Parsegh Shahbaz (Բարսեղ Շահբազ; June 1883 – 1915) was an Ottoman Armenian lawyer, political activist, journalist, and columnist. He was a member of the Armenian Revolutionary Federation. During the Armenian genocide, Shahbaz was deported to Çankırı and then Harput where he was killed.

==Biography==

"What a pathetic "situational lie" Politics is! How idiotic people are! What is war, what is the state, what is revolution? Why should a few people suffer to revolutionize, and others suffer to restrain them? Why should the youth of some nation be tormented, to kill tormented youth of some other nation? Who has given the right to a class of people to say that this piece of land is "theirs", or that piece of land is "others’ ". Who has given borders? Ahh, idiotic people who pass by life ignorantly, without knowing how to live it, and instead of simplifying it, complicate things, change the Dream into [childbirth] Pain, and would like the "Seas of tears" to become "lakes of tears" at all costs."
— Parsegh Shahbaz (original in Armenian)

Parsegh Shahbaz was born in Constantinople in the district of Boyacikoy in June 1883. He received his early education in Constantinople in the Armenian schools of Mayr Varjaran, Getronagan, and Mkhitarian. He then continued his education in Venice, Italy at the San Lazzaro degli Armeni. During his time in Italy, Shahbaz met Avetis Aharonian who convinced him to join the Armenian Revolutionary Federation. Shahbaz returned to Constantinople where he began publishing the Tsaghig (Armenian: Flower) newspaper. In 1903, after the attempted assassination of Armenian Patriarch of Constantinople Malachia Ormanian, members of the Armenian Revolutionary Federation were blamed. Under intense scrutiny, Shahbaz fled to Alexandria, Egypt. In Egypt, Shahbaz became a laborer for five years while he continued to contribute to various local Armenian journals and newspapers. These newspapers included Azad Khosk, Grag, the Mdrag Periodical, and Hachyun. After the Young Turk revolution in 1908, Shahbaz returned to the Ottoman Empire where he continued his political activism. He then went to Bulgaria and then back to Egypt where he got married in 1912. He then moved to Paris, France in order to continue his studies in law. While in Paris, he continued contributing to various journals such as Mikayel Varandian's Pro Armenia and other newspapers such as Horizon and Hayrenik.
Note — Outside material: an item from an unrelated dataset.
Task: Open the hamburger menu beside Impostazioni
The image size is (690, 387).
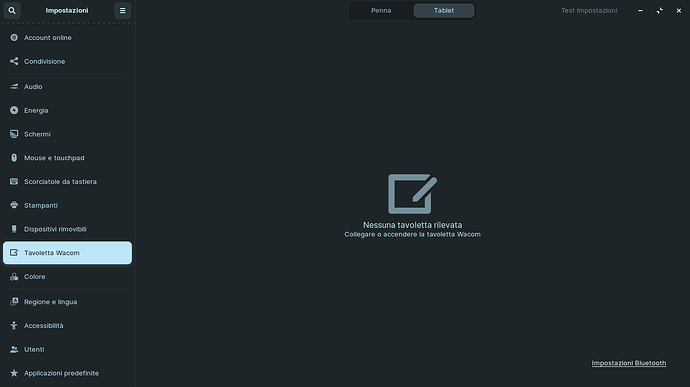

In August 1914, after World War I had begun, Shahbaz returned to Istanbul under the orders of Victor Bérard to gather support for the war effort from Armenian Revolutionary Federation members in the Ottoman Empire on behalf of the Triple Entente.

==Death==
On 24 April 1915, Parsegh Shahbaz was arrested in Istanbul in the middle of the night deportation of Armenian notables during the Armenian genocide. According to the writer Yervant Odian, who lived an apartment floor below him, Shahbaz's wife was worried and "still hasn't calmed down" for a long time after his arrest.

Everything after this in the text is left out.